Videos of our first Sunday Worship with the Haruna Church

Well I thought you all might like to see a little of the worship service here in Haruna so we recorded the service and here are a few parts.

This first video is of Brother Obata leading the old hymn favorite of “I surrender all” (in Japanese of course)

The next one is the whole of my first Japanese sermon. It was rough up there but exciting as well to finally be in Japan speaking to the church there. I had to read most of my sermon/introduction because I wanted to say exactly how I felt and not be limited to my limited use of the language. I talk for about 5 min. introducing us and then I moved into the lesson about 1 Corinthians 12, which Obata-san was very kind to read for me. Then I wrapped up with the application and a thank you. At the end they clapped for me which I guess they only do for a special speech like this introduction one for me. In Japan no one talks to you at all after the service about what you said or gives you any encouragement. I have yet to understand if this is cultural or just the local custom. At first I thought I had not spoken clearly or was not understood because no one said a word to me after the service. I later asked Obata-san about this and he said they don’t talk to you about your message here. They just kind of soak it in. He said when he preached a few times in the states so many people came up to talk to him and encourage him. He was so encouraged he told me. I told him that when I could understand better what his sermons were about I would encourage him myself. This video is a little long, about 10 and a half min.

The last video is the Lord’s supper. I just wanted to show that all over the world people are worshipping God in a very similar way!
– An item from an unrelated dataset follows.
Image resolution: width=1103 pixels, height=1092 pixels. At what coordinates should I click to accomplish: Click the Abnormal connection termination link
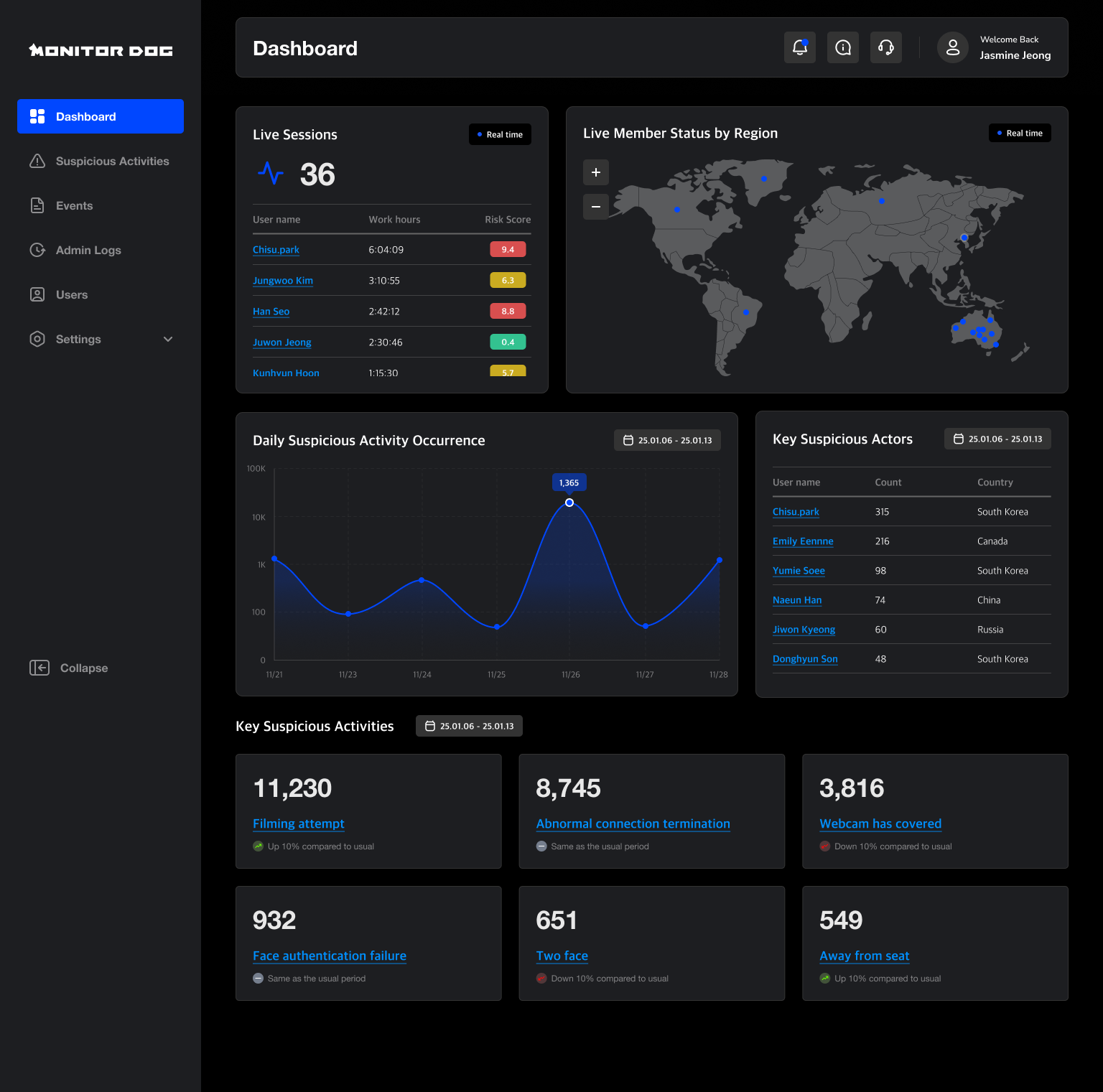[633, 823]
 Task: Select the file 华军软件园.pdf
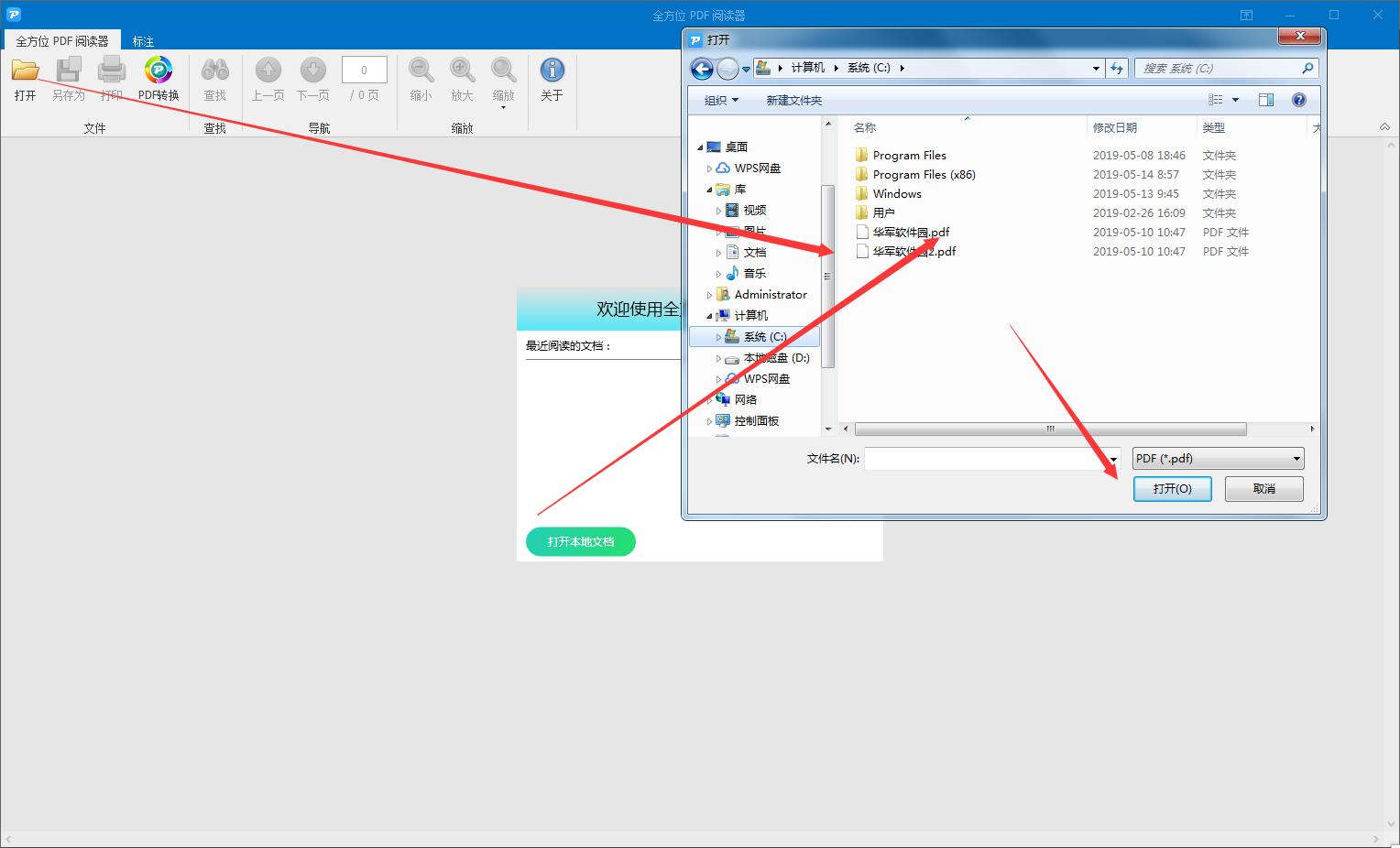(x=911, y=233)
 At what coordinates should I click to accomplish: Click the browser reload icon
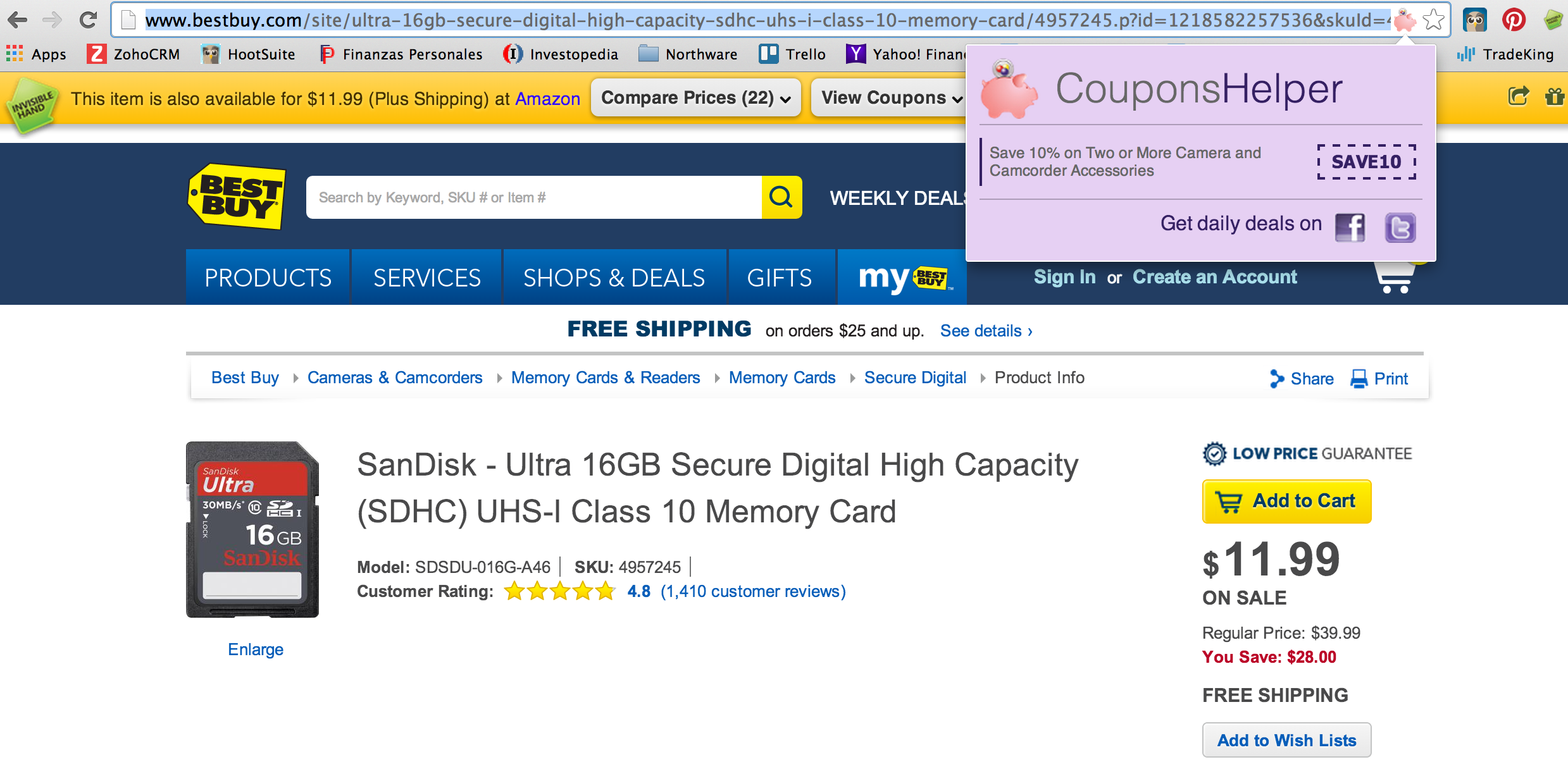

Well I hope you enjoyed those!


Day 7 - Our day off and work on the house

Monday Sept, 7th 2009

What a beautiful morning. It’s our first official day off and we started with our usual walk, we saw a couple of large double blade helicopters headed towards the mountains. Not sure where they were going. Again we went a little too far and got a little lost, so we had to back track until we recognized a path to get home. Oh well, more exercise for today. On our walk we passed a couple of cow farms and many rice fields. The farms and fields here are so much smaller than in America. It probably plays a big part of why the food is so expensive.
Today I made an excellent lunch today. It was excellent because I used all of my kitchen appliances to make lunch. I used the toaster for chicken nuggets, the convection oven for potato wedges (I still can’t read the buttons on the machines; I just punch buttons till it looks right. I turned it on and it started flashing, not sparking, but it flashes until it gets to the right temperature. At least that’s what I told myself. And I used the stove to reheat Mac and Cheese (I fried it in a pan). Well I was proud of myself for not blowing up the convection oven. Paul was taking a nap and I didn’t want to wake him yet. It was scary to use. I really don’t even know where the stop button was. But I told myself if it started acting funny I would just unplug it. After lunch we were really hot in our house, and we ventured to open the windows. Well today its clean air. Thank you Lord!

We worked all day on organizing the house, unpacking the last of our boxes and putting together the few things we bought at Cainz Home store the other day. It was a very productive day. We had a small friend that decided to hang out with us all day by the window. So far we havn't see very many unsual bugs. Although there are some places where the spiders get together to build these giant webs. If we can get a good pic, we'll post it soon. Paul once saw a huge dragonfly in the restroom at a rest stop on the highway, he said he was as big as a sparrow, but he wasn't fast enough for a picture. We were very thankful to be able to enjoy a beautiful day at home.

We made our usual trip into town to get a few things. One thing we wanted was more cereal. The cereal boxes here are so small. Overall a very relaxing day. At times the differences here can be overwhelming, but we are thankful that we don't have to rely on ourselves for peace, but the creator of universe takes care of us. Keep praying for us please!